Yup, Santa brought me my first plane, a Veritas block plane. Now I just
need to learn how to use the thing. :-)
Oh, and I need to get a vise and drill dog holes in my workbench. The
tool buying never ends...
Chances are your sharpening department will inflate too. If you don't
already have them, go right to water stones and skip the
sandpaper-and-glass stuff (that's where everyone seems to end up
anyway.) And of course the sharpening jigs...

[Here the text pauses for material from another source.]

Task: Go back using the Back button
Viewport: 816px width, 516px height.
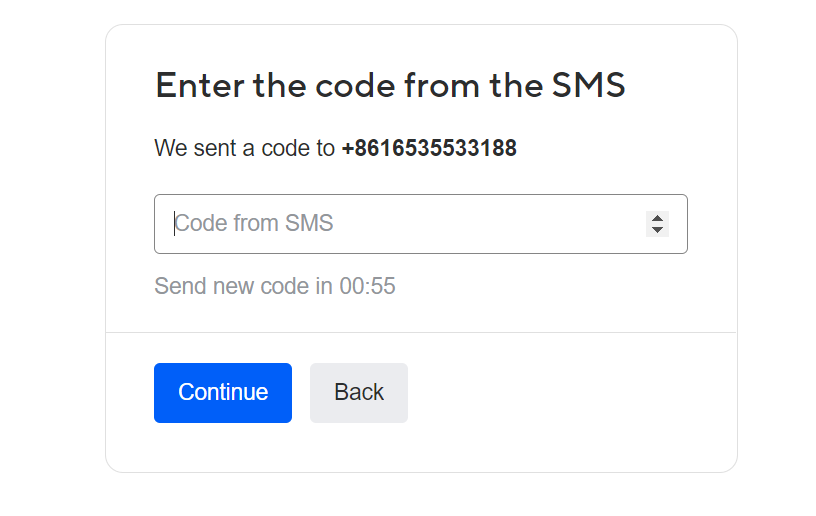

Holy crap! The quantity of sharpening stuff accumulated over a
lifetime of woodworking adds up to quite a lot of $ and can take up a
good bit of space too.
oil stones, waterstones, sandpaper/glass plate system, honing guides
for the previous 3, Then there's the Tormek and it's associated jigs,
etc., etc. Yikes.
Personally, I use a Tormek. Most of the time.
What is your reasoning behind that ???
Do you really feel like the stones are that
superior to sandpaper and glass ?
Gordon Airporte wrote:
If you don't already have them, go right to water stones
and skip the sandpaper-and-glass stuff (that's where everyone
seems to end up anyway.)
BTDT, but I'd recommend sandpaper-and-glass (scary sharp) to a beginner.
The method is inexpensive and one can easily learn and understand the
effect of a progression of grit sizes on sharpening speed and the
After learning these lessons, use whatever works.
(Just bought an Ice Bear 4k stone to replace my worn out King 4k stone.)